Existe-t-il encore une affinité naturelle entre l’Italie et le Bien commun, expression que l’on entend résonner comme un appel aux forces politiques et sociales en ces jours profondément critiques pour l’Italie, mais que tant ont visiblement du mal à entendre. Pourtant cette affinité naturelle entre l’Italie et le Bien commun existe bel et bien. Nous sommes la patrie de Thomas d’Aquin [pour qui la bienveillance signifie vouloir agir pour le bien des autres, ndr], nous sommes aussi la terre de la tradition du « Bonheur public », nom que l’économie moderne emprunta à l’Italie du XVIIIe siècle. Tandis que, pour leur part, les Américains avaient mis au centre de leur humanisme le droit individuel à la « Recherche du bonheur » (Pursuit of happiness) et que les Anglais choisissaient « La richesse des nations » (Wealth of Nations), les Italiens mettaient au centre de leur entrée dans la modernité la nature publique du bonheur.

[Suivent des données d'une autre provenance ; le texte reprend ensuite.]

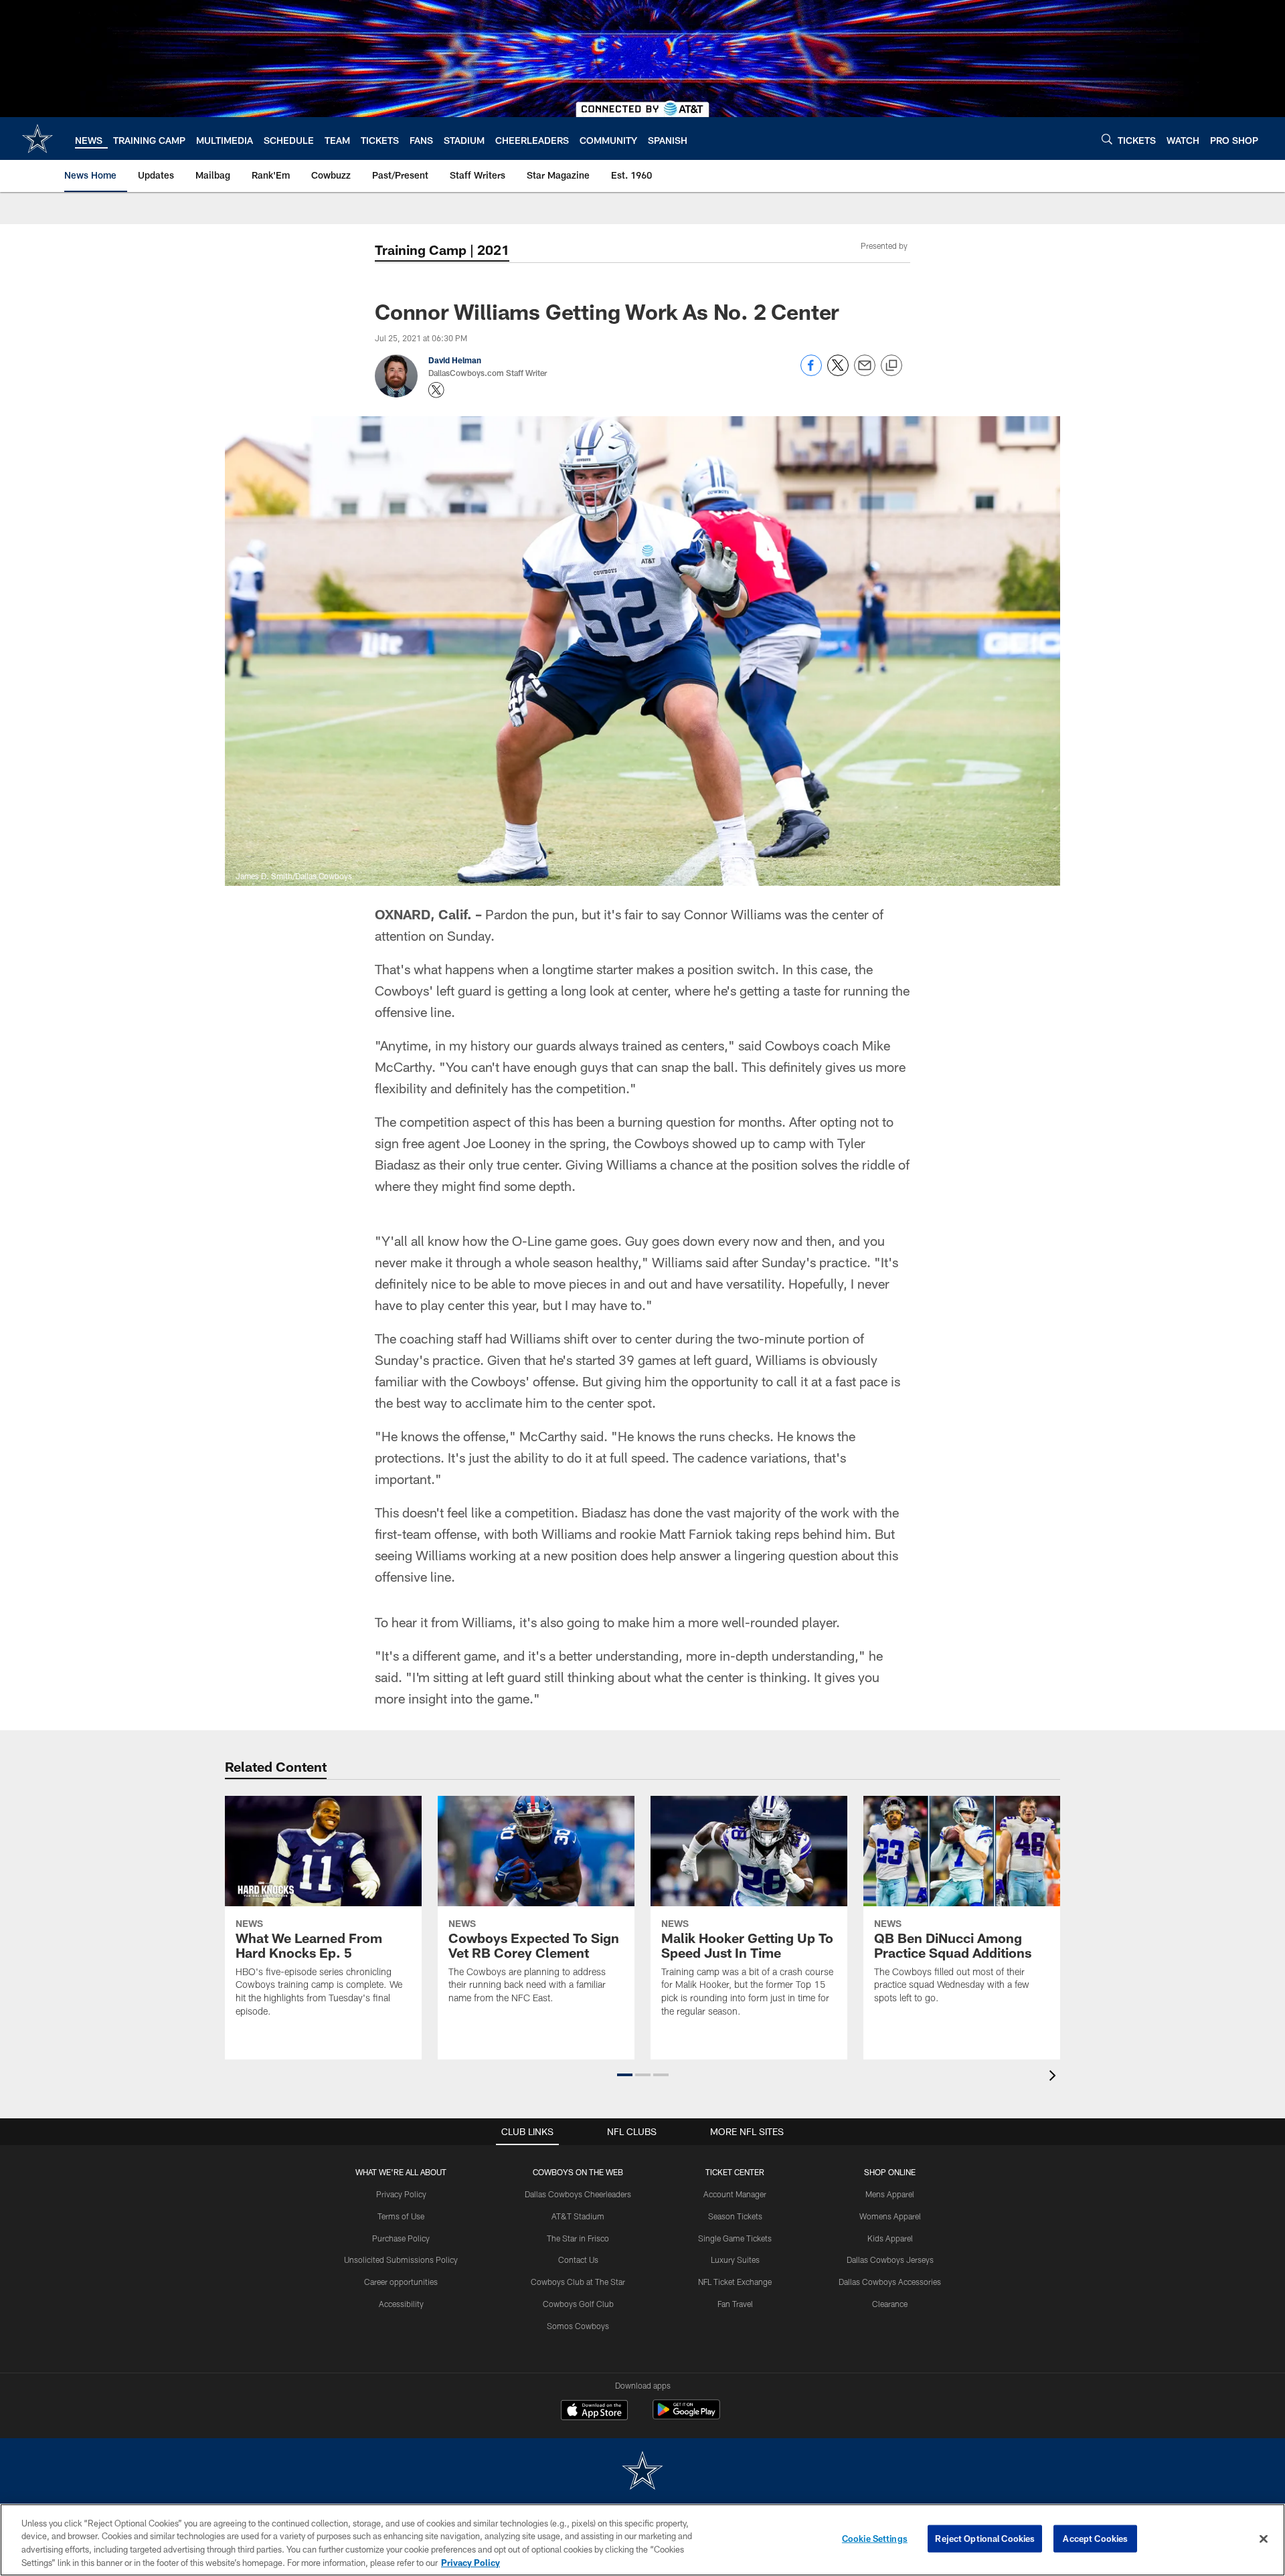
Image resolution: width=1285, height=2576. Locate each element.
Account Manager (734, 2194)
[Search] (1107, 139)
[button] (625, 2075)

Il y a dans cette expression tellement de choses précieuses, aujourd’hui plus actuelles encore qu’hier. Elle nous dit tout d’abord que la dimension la plus importante de notre bonheur est quelque chose de public, de partagé, dont dépendent également ses aspects individuels. Quand la paix est menacée ou que l’on brise l’entente civile, même les bonheurs privés ordinaires de chacun d’entre nous entrent en crise et s’assombrissent – ce que nous sommes en train de voir ces jours-ci.